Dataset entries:
____________
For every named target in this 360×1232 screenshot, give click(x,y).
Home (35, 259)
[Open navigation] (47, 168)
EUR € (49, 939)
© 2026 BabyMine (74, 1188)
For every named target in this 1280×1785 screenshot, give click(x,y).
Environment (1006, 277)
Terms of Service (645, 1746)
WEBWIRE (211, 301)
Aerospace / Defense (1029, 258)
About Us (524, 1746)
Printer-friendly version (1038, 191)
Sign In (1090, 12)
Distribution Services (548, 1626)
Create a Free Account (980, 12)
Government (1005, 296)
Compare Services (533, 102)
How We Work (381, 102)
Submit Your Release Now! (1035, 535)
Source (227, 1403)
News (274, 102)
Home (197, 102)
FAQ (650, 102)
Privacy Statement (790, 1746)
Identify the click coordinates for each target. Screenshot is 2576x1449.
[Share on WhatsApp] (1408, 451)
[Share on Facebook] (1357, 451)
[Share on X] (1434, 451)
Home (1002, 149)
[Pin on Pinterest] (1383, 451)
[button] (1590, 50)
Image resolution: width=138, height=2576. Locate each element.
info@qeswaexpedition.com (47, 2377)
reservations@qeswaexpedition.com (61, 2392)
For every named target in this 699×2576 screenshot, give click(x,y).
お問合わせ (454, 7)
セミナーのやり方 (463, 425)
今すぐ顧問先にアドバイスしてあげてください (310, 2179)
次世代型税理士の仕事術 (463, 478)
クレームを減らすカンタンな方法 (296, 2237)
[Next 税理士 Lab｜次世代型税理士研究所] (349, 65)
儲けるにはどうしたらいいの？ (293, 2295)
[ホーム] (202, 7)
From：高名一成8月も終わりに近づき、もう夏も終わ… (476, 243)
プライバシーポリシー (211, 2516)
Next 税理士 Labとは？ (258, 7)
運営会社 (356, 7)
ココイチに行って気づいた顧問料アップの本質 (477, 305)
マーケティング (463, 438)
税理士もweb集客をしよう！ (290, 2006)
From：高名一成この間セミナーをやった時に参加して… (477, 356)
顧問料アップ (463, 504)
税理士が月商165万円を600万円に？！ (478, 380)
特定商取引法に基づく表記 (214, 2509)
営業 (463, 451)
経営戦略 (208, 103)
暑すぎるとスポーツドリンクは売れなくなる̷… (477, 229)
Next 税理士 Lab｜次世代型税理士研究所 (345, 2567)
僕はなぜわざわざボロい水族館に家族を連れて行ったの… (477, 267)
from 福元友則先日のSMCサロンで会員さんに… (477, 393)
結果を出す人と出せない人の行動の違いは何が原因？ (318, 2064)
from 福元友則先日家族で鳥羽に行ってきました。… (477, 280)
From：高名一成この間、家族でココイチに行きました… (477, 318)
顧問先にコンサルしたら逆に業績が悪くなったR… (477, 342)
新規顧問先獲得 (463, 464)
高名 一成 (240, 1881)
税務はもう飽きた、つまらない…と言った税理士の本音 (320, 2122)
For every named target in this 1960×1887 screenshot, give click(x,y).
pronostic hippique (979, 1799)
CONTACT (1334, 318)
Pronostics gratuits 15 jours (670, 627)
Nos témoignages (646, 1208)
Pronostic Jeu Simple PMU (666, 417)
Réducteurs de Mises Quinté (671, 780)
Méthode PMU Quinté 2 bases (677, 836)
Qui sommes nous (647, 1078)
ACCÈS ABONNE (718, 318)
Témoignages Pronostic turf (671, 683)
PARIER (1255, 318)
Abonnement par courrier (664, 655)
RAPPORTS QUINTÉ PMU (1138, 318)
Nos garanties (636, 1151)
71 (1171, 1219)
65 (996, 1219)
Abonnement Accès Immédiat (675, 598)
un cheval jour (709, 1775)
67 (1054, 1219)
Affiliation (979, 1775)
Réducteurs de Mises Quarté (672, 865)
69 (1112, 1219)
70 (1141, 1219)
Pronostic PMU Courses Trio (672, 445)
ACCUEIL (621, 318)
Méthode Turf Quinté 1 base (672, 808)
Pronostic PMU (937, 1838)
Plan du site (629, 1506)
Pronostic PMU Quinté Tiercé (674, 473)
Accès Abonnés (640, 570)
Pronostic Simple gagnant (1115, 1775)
____________
Copy all lines above containing the string "qeswaexpedition".

info@qeswaexpedition.com (47, 2377)
reservations@qeswaexpedition.com (61, 2392)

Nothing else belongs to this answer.